REQUEST 1:
Using the Old Charges passage, answer each question below:
(a) In what year was the original edition of the "Old Charges" printed?
(b) What meaning does the 1738 text give for "Noahida"?
(c) In the 1723 addition under Article VI, 2, since what event has the charge against quarrels been especially observed?
REQUEST 2: Extend the Old Charges passage by writing what comes after its final sentence.

GIVEN PASSAGE:
In the latter, the first article of the "Old Charges" containing the fundamental law and the essence of modern Freemasonry runs (the text is given exactly as printed in the original, 1723):
I. Concerning God and Religion. A Mason is obliged by his Tenure, to obey the moral law: and if he rightly understands the Art, he will never be a stupid [Gothic letters] nor an irreligious Libertine [Gothic letters]. But though in ancient times Masons were charged in every country to be of the religion of that country or nation, whatever it was, yet 'tis now thought more expedient only to oblige them to that religion in which all men agree, leaving their particular Opinions to themselves: that is, to be good men and true or Men of Honour and Honesty, by whatever Denominations or Persuasions they may be distinguished; whereby Masonry becomes the Centre of Union and the Means of conciliating true Friendship among Persons that must have remained at a perpetual Distance.
Under Article VI, 2 (Masons' behaviour after the Lodge is closed and the Brethren not gone) is added:
In order to preserve peace and harmony no private piques or quarrels must be brought within the door of the Lodge, far less any quarrels about Religion or Nations or State Policy, we being only, as Masons, of the Catholick Religion, above mentioned, we are also of all Nations, Tongues, Kindreds and Languages and are resolved against all Politicks [printed in the original in Gothic letters] as what never yet conduced to the welfare of the Lodge nor ever will. This charge has been always strictly enjoin'd and observ'd; but especially ever since the Reformation in Britain or the dissent and secession of these Nations from the communion of Rome.
In the text of 1738 the same articles run (variation from the edition of 1723 are given in italics):
I. Concerning God and Religion. A Mason is obliged by his Tenure to observe the moral law as trueNoahida (sons of Noah, the first name of Freemasons) and if he rightly understands the craft, he will never be a stupid atheist or an irreligious libertine nor act against conscience. In ancient times the masons were charged to comply with the Christian usages of each country where they travelled or worked; but Masonry being found in all nations, even of diverse religions, they are now generally charged to adhere to that religion, in which all men agree, (leaving each Brother his own particular opinion), that is, to be good men and true, men of honour and honesty, by whatever names, religions or persuasions they may be distinguished; for they all agree in the three great articles of Noah, enough to preserve the cement of the lodge. Thus Masonry is the centre of their union and the happy means of conciliating true friendship among persons who otherwise must have remained at a perpetual distance. VI. 1. Behaviour in the Lodge before closing: . . . No private piques nor quarrels about nations, families, religions or politics must by any means or under any colour or pretence whatsoever be brought within the doors of the lodge; for as Masons we are of the most ancient catholic religion, above mentioned and of all nations upon the square, level and plumb; and like our predecessors in all ages we are resolved against political disputes, as contrary to the peace and welfare of the Lodge.

MATERIAL PROVIDED:
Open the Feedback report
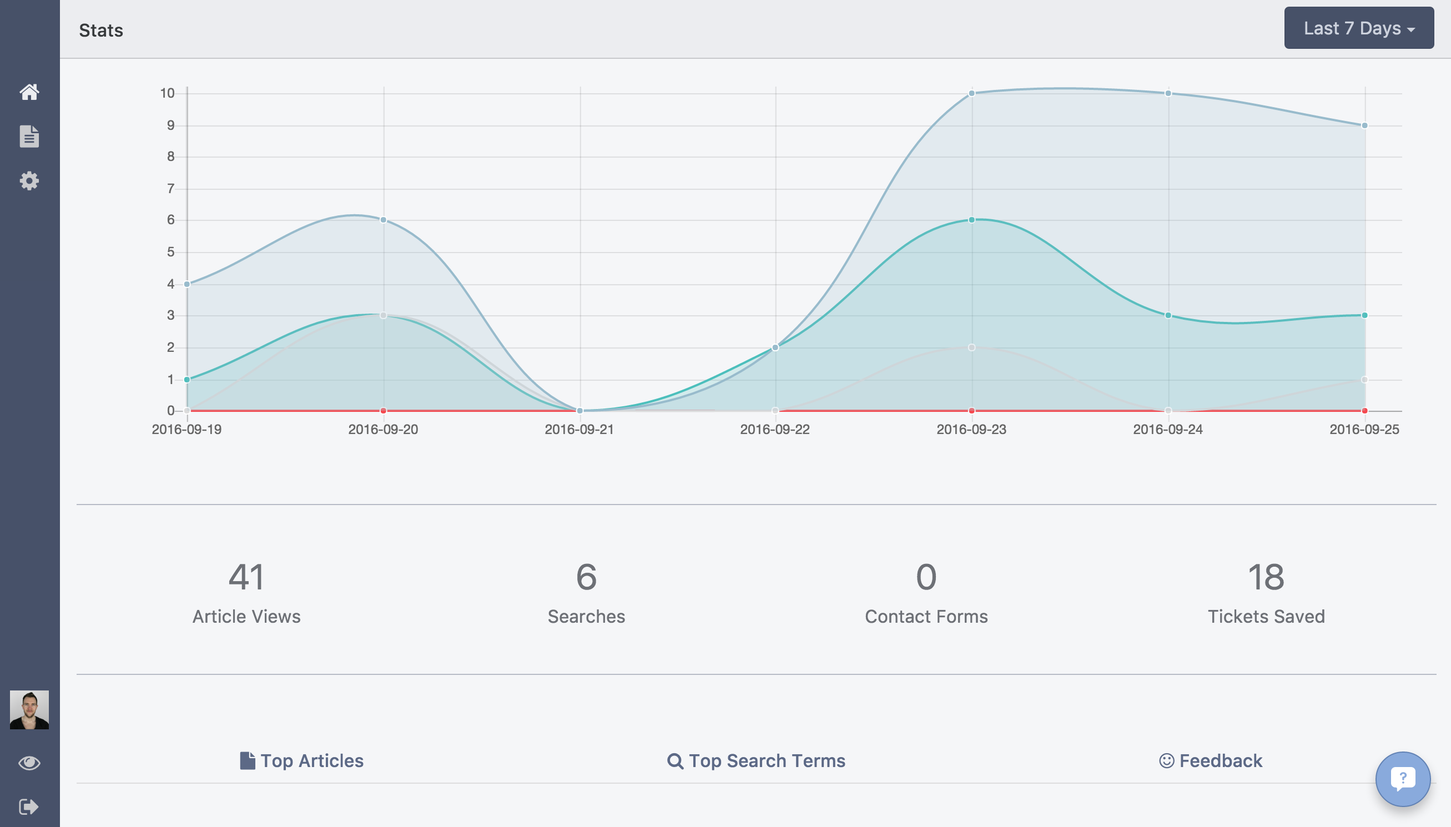The height and width of the screenshot is (827, 1451). pos(1220,760)
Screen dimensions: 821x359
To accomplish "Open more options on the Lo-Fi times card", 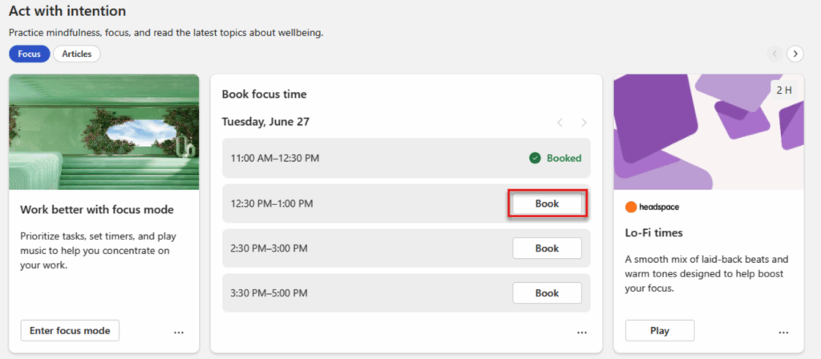I will pos(783,332).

ANSWER 1:
(a) 1723
(b) Sons of Noah, the first name of Freemasons
(c) Since the Reformation in Britain, or the dissent and secession of these Nations from the communion of Rome

ANSWER 2:
In order to appreciate rightly these texts characterizing modern "speculative" Freemasonry it is necessary to compare them with the corresponding injunction of the "Gothic" (Christian) Constitutions regulating the old lodges of "operative" Masonry till and after 1747. These injunctions are uniformly summed up in the simple words: "The first charge is this that you be true to God and Holy Church and use no error or heresy". [29] The radical contrast between the two types is obvious. While a Mason according to the old Constitution was above all obliged to be true to God and Church, avoiding heresies, his "religious" duties, according to the new type, are essentially reduced to the observation of the "moral law" practically summed up in the rules of "honour and honesty" as to which "all men agree". This "universal religion of Humanity" which gradually removes the accidental divisions of mankind due to particular opinions "or religious", national, and social "prejudices", is to be the bond of union among men in the Masonic society, conceived as the model of human association in general. "Humanity" is the term used to designate the essential principle of Masonry. [30] It occurs in a Masonic address of 1747. [31] Other watchwords are "tolerance", "unsectarian", "cosmopolitan". The Christian character of the society under the operative régime of former centuries, says Hughan [32] "was exchanged for the unsectarian regulations which were to include under its wing the votaries of all sects, without respect to their differences of colour or clime, provided the simple conditions were observed of morality, mature age and an approved ballot". [33] In Continental Masonry the same notions are expressed by the words "neutrality", "laïcité", "Confessionslosigkeit", etc. In the text of 1738 particular stress is laid on "freedom of conscience" and the universal, non-Christian character of Masonry is emphasized. The Mason is called a "true Noahida", i.e. an adherent of the pre-Christian and pre-Mosaic system of undivided mankind. The "3 articles of Noah" are most probably "the duties towards God, the neighbour and himself" inculcated from older times in the "Charge to a newly made Brother". They might also refer to "brotherly love, relief and truth", generally with "religion" styled the "great cement" of the fraternity and called by Mackey [34] "the motto of our order and the characteristic of our profession".
Of the ancient Masons, it is no longer said that they were obliged to "be of the religion" but only "to comply with the Christian usages of each Country". The designation of the said "unsectarian" religion as the "ancient catholick" betrays the attempt to oppose this religion of "Humanity" to the Roman Catholic as the only true, genuine, and originally Catholic. The unsectarian character of Masonry is also implied in the era chosen on the title page: "In the year of Masonry 5723" and in the "History". As to the "History" Anderson himself remarks in the preface (1738):
Only an expert Brother, by the true light, can readily find many useful hints in almost every page of this book which Cowans and others not initiated (also among Masons) cannot discern.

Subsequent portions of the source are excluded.